The signs, which have been erected initially in parts of the Coromandel and soon in Northland, alert road users they are entering a kauri protection area, and reinforce the need to clean footwear and equipment when entering and leaving kauri forests. It is hoped signs will also be rolled out to other kauri regions in future.
"The purpose of the signs is to help build a stronger message around the importance of following the cleaning steps when anyone visits kauri lands," says John Sanson, manager of recovery and pest management for Biosecurity New Zealand, which coordinates the national Kauri Dieback Programme alongside partner agencies and groups.
"This is because people are still the biggest factor in spreading the disease, through contaminated soil being collected on boots and gear.
"We know through our behavioural research to date that while there is generally a high level of awareness of the threat of kauri dieback disease, unfortunately, this does not always flow through into people doing the right thing when they visit kauri forests," Mr Sanson says.
"The new signs give a more direct message that if people are stopping to enjoy our kauri forests, they need to always clean their footwear and equipment if we are to ensure kauri will still be around for the next generation of visitors."
Six of the signs have already been placed along high traffic locations in parts of the Coromandel, while 2 of the new signs are due to be placed at entry points to Northland's Waipoua Forest on State Highway 12, home of Tane Mahuta and other iconic trees. It is hoped that more signs can be rolled out across other kauri regions pending further discussions with the New Zealand Transport Agency and other stakeholders.
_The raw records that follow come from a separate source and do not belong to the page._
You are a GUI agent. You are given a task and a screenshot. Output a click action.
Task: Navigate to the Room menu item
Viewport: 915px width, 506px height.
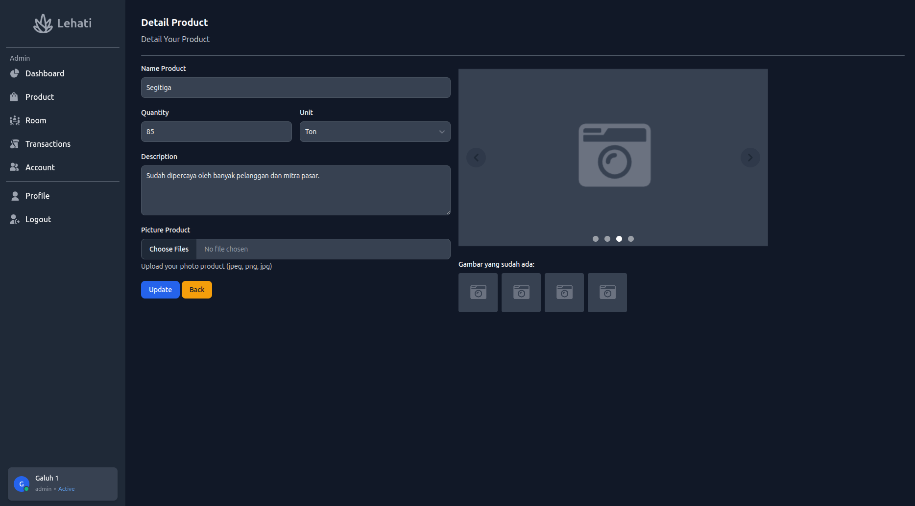36,120
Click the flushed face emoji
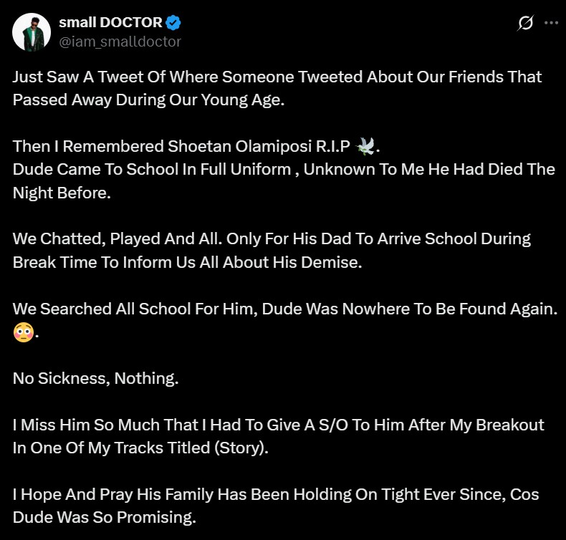Screen dimensions: 566x540 pos(23,332)
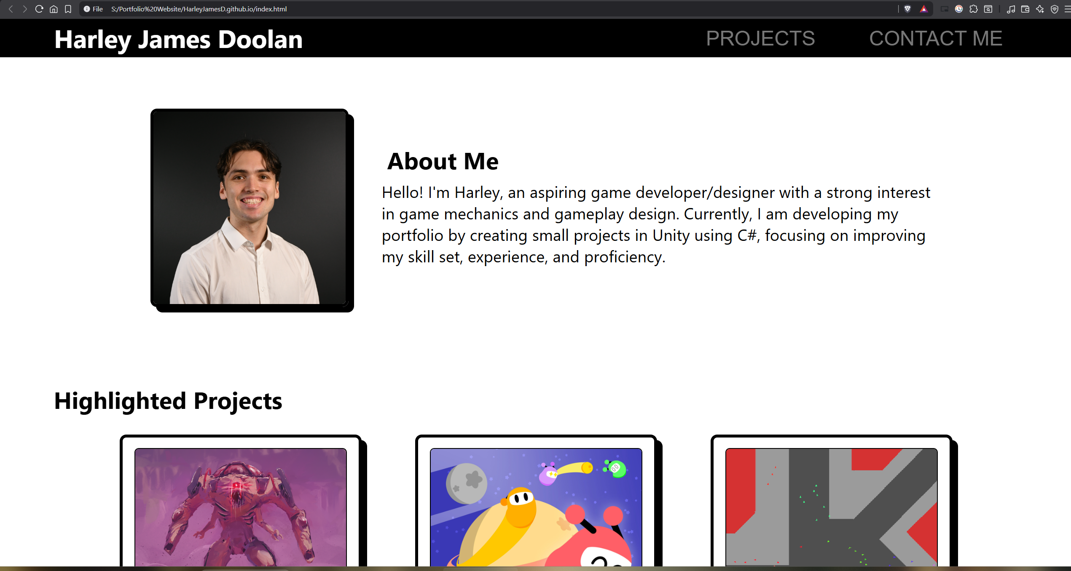This screenshot has width=1071, height=571.
Task: Open the red and gray map project card
Action: pyautogui.click(x=831, y=505)
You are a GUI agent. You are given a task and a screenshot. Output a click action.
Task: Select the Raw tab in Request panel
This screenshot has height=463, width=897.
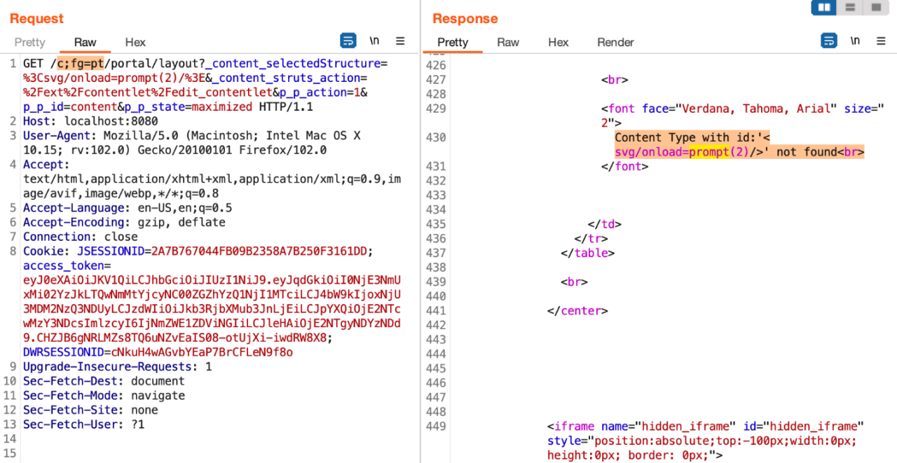click(85, 42)
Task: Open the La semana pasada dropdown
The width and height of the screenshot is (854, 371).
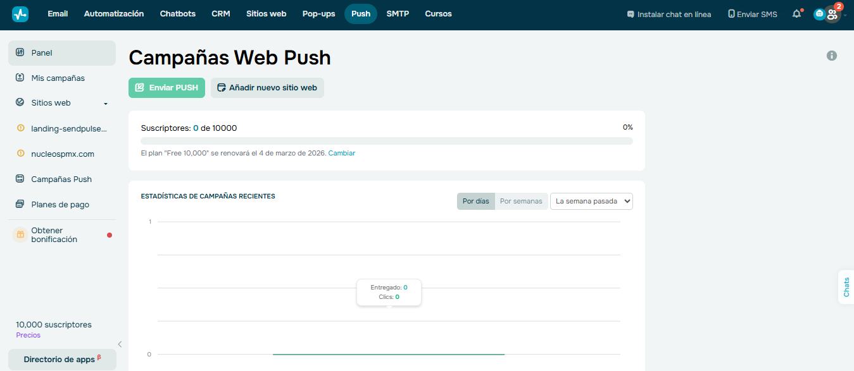Action: [591, 201]
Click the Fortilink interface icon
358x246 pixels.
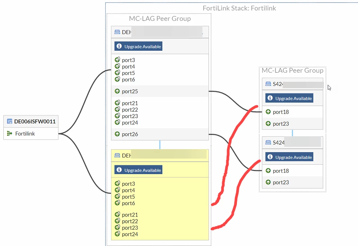[9, 133]
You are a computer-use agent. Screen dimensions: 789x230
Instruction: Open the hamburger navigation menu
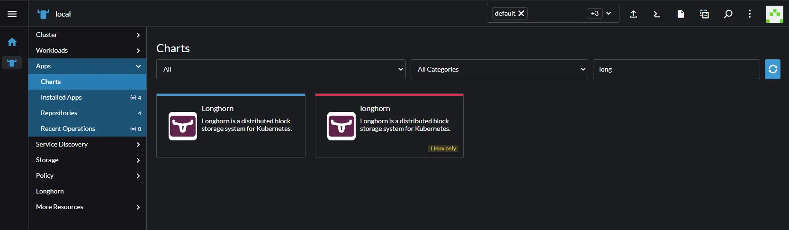point(12,14)
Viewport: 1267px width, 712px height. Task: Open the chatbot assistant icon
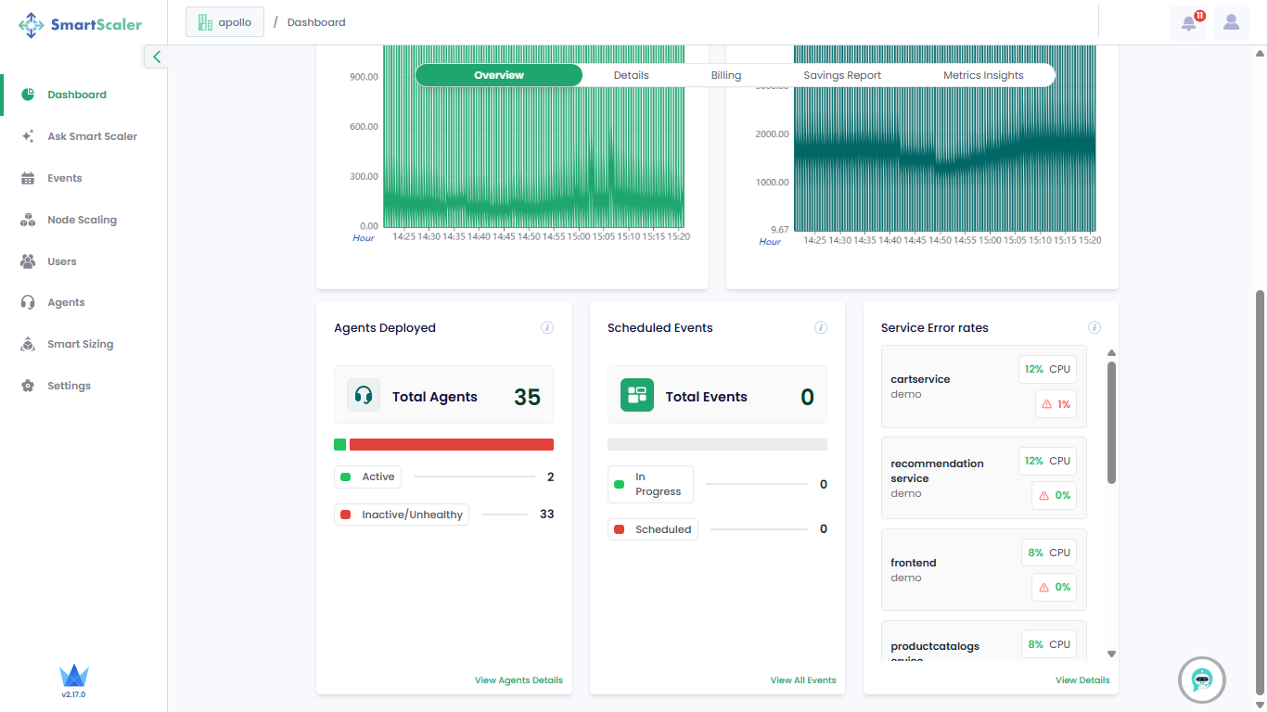(x=1202, y=680)
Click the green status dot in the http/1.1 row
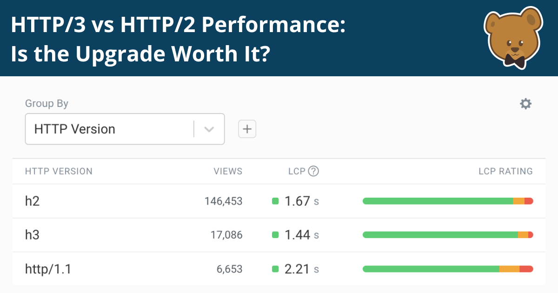558x293 pixels. (x=275, y=268)
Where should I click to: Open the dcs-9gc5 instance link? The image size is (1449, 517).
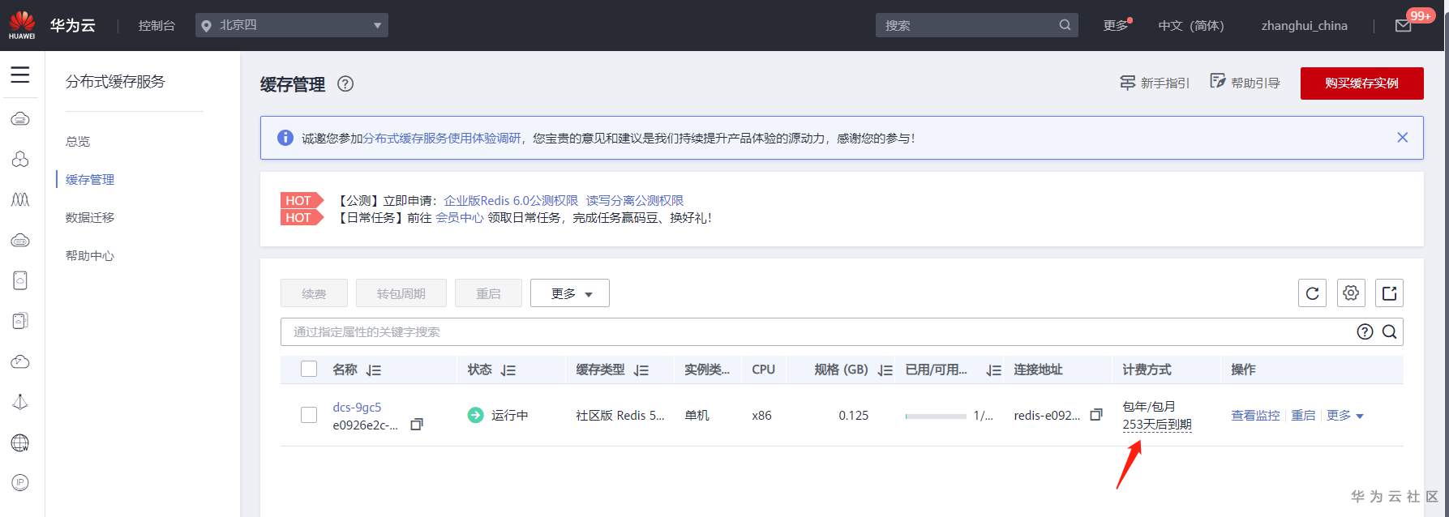pos(357,407)
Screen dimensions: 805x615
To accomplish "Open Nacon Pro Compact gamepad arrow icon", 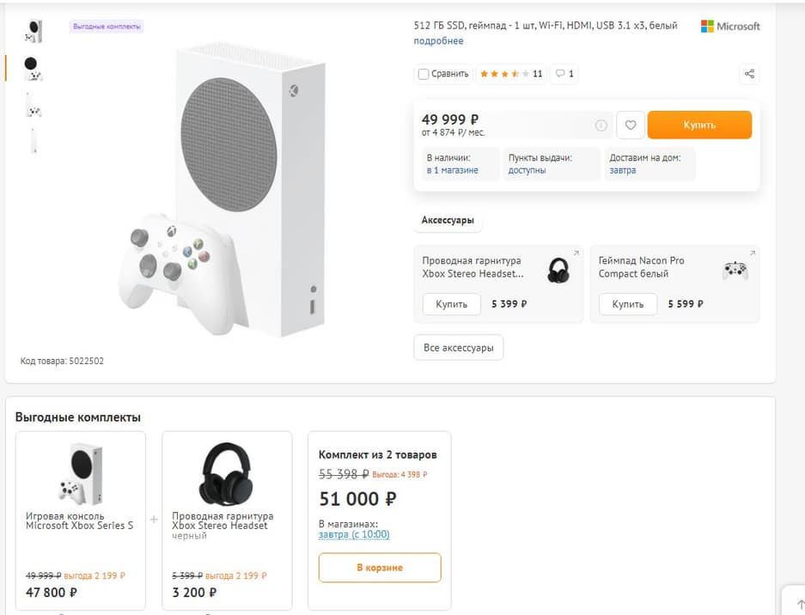I will 753,253.
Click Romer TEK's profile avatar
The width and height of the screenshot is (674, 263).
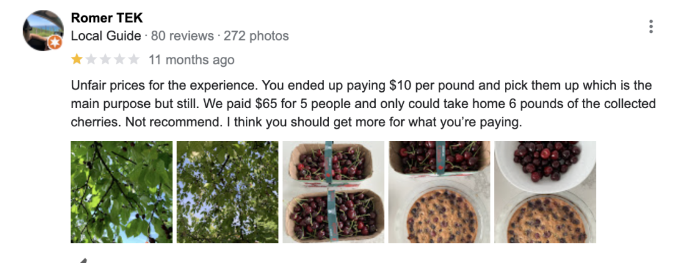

"Thanks to the support of the Transport Agency, we're able to get this first batch of signs up in time for the busier summer period when typically more people are on the road and visiting kauri lands."
Mr Sanson says the signs are one small part of a much wider ongoing programme of work being coordinated by the kauri dieback partnership, which includes the Department of Conservation (DOC), Tangata Whenua Roopu, Te Roroa iwi, Auckland Council, and the Waikato, Bay of Plenty, and Northland Regional Councils.
"The work programme to fight kauri dieback is continuing across many fronts, which includes initiatives such as upgraded tracks and cleaning stations in high use areas, track closures, ongoing aerial surveillance, testing and field trials, and continued investment in science and research."
Further research is planned this summer by Biosecurity New Zealand and DOC to better understand what designs and signage most effectively drive compliance at cleaning stations.
These results will provide valuable insight to all programme partners and communities in developing their wider communications and behavioural change tools.